You can byte-compile an individual function or macro definition with the byte-compile function. You can compile a whole file with byte-compile-file, or several files with byte-recompile-directory or batch-byte-compile.

Sometimes, the byte compiler produces warning and/or error messages (see section Compiler Errors, for details). These messages are normally recorded in a buffer called ‘*Compile-Log*’, which uses Compilation mode. See Compilation Mode in The GNU Emacs Manual. However, if the variable byte-compile-debug is non-nil, error messages will be signaled as Lisp errors instead (@pxref{Errors}).

Be careful when writing macro calls in files that you intend to byte-compile. Since macro calls are expanded when they are compiled, the macros need to be loaded into Emacs or the byte compiler will not do the right thing. The usual way to handle this is with require forms which specify the files containing the needed macro definitions (@pxref{Named Features}). Normally, the byte compiler does not evaluate the code that it is compiling, but it handles require forms specially, by loading the specified libraries. To avoid loading the macro definition files when someone runs the compiled program, write eval-when-compile around the require calls (see section Evaluation During Compilation). For more details, @xref{Compiling Macros}.

Inline (defsubst) functions are less troublesome; if you compile a call to such a function before its definition is known, the call will still work right, it will just run slower.

Function: byte-compile symbol

This function byte-compiles the function definition of symbol, replacing the previous definition with the compiled one. The function definition of symbol must be the actual code for the function; byte-compile does not handle function indirection. The return value is the byte-code function object which is the compiled definition of symbol (see section Byte-Code Function Objects).

(defun factorial (integer)
  "Compute factorial of INTEGER."
  (if (= 1 integer) 1
    (* integer (factorial (1- integer)))))
⇒ factorial
(byte-compile 'factorial)
  [integer 1 * factorial]
  4 "Compute factorial of INTEGER."]

If symbol’s definition is a byte-code function object, byte-compile does nothing and returns nil. It does not compile the symbol’s definition again, since the original (non-compiled) code has already been replaced in the symbol’s function cell by the byte-compiled code.

The argument to byte-compile can also be a lambda expression. In that case, the function returns the corresponding compiled code but does not store it anywhere.

Command: compile-defun &optional arg

This command reads the defun containing point, compiles it, and evaluates the result. If you use this on a defun that is actually a function definition, the effect is to install a compiled version of that function.

### To be done:
**a.** Reproduce from the byte-compilation passage the span starting with "Inline (defsubst) functions" and going on through "(byte-compile 'factorial)".
**b.** According to the byte-compilation passage, why must the needed macros be loaded into Emacs before a file containing macro calls is byte-compiled? Respond in one to three sentences.
**c.** Answer each question from the byte-compilation passage:
(i) In which buffer are the byte compiler's warning and error messages normally recorded?
(ii) When the argument to byte-compile is a lambda expression, what does the function do with the compiled code?
(iii) What happens when a call to an inline (defsubst) function is compiled before that function's definition is known?
Rely solely on the byte-compilation passage for every answer.

### Information provided:
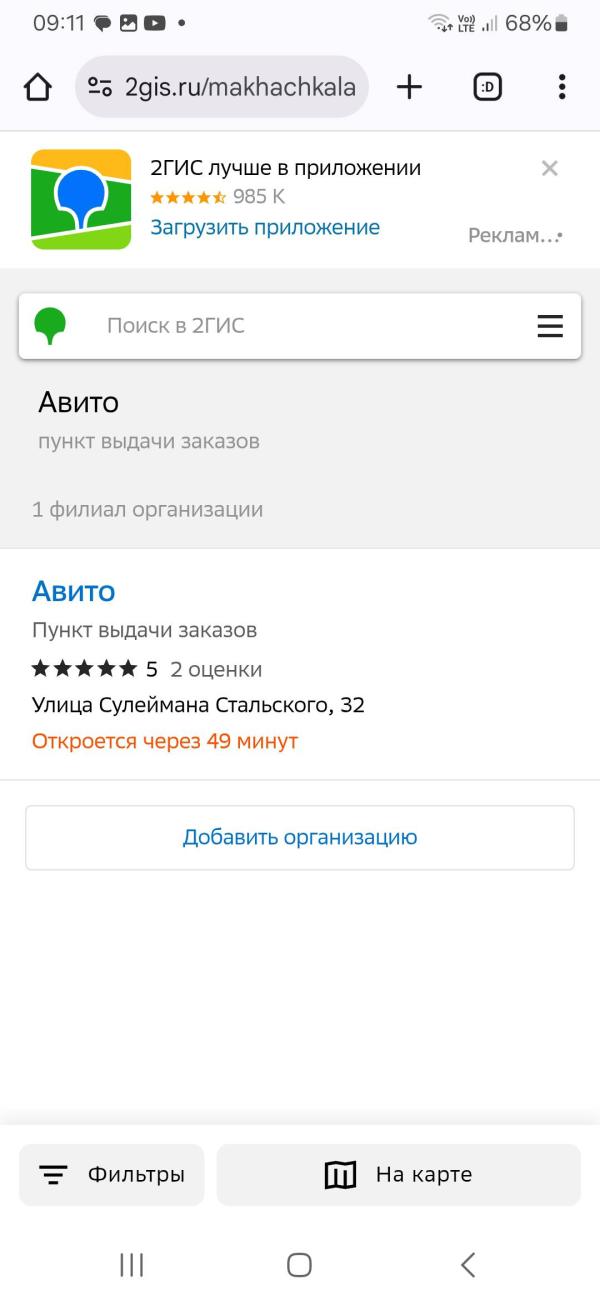Click the Добавить организацию button
The image size is (600, 1299).
[300, 837]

### Answers for this exercise:
**a.**
Inline (defsubst) functions are less troublesome; if you compile a call to such a function before its definition is known, the call will still work right, it will just run slower.

Function: byte-compile symbol

This function byte-compiles the function definition of symbol, replacing the previous definition with the compiled one. The function definition of symbol must be the actual code for the function; byte-compile does not handle function indirection. The return value is the byte-code function object which is the compiled definition of symbol (see section Byte-Code Function Objects).

(defun factorial (integer)
  "Compute factorial of INTEGER."
  (if (= 1 integer) 1
    (* integer (factorial (1- integer)))))
⇒ factorial
(byte-compile 'factorial)

**b.** Macro calls are expanded when they are compiled. If the macros are not loaded into Emacs, the byte compiler will not do the right thing.

**c.**
(i) In the buffer called ‘*Compile-Log*’, which uses Compilation mode.
(ii) It returns the corresponding compiled code but does not store it anywhere.
(iii) The call still works correctly, but it runs slower.